Directions for this task:
Can you copy down, unchanged, the rows from the one containing "Task: Select Disk 0 - TOSHIBA THNSNJ256GMCU" through the one containing "Action: [x=15, y=78]", including both?
** BEGIN **
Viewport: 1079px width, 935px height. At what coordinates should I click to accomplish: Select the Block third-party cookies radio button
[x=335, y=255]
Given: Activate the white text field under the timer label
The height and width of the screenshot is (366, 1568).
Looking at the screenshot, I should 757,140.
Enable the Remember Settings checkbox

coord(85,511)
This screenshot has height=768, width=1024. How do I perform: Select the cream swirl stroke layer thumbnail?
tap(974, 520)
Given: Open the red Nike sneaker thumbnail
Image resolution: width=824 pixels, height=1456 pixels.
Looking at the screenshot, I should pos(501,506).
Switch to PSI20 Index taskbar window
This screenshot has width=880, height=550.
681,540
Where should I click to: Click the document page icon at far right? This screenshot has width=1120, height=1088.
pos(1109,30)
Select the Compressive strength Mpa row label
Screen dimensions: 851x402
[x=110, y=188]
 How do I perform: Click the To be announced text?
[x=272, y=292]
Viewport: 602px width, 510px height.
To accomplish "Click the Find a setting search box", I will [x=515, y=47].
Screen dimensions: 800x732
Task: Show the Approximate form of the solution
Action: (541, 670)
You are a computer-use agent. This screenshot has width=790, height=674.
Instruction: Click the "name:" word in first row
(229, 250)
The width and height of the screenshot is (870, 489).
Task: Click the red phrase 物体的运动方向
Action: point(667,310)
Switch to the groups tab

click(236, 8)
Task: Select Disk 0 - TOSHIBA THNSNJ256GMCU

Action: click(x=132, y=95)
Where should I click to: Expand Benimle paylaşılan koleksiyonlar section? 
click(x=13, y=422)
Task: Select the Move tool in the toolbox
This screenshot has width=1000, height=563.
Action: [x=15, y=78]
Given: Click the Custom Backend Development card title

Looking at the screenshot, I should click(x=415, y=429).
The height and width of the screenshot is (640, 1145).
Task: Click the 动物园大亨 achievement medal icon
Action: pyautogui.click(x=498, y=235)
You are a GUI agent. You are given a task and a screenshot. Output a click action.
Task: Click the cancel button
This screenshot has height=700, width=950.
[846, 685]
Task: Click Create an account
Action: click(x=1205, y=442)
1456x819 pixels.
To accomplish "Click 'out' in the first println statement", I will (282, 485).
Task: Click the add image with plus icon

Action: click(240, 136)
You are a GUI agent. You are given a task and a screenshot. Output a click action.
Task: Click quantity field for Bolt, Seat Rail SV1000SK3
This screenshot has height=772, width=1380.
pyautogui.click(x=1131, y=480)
** END **
Correct result:
Task: Select Disk 0 - TOSHIBA THNSNJ256GMCU

Action: click(x=132, y=95)
Where should I click to: Expand Benimle paylaşılan koleksiyonlar section? 
click(x=13, y=422)
Task: Select the Move tool in the toolbox
This screenshot has width=1000, height=563.
Action: [x=15, y=78]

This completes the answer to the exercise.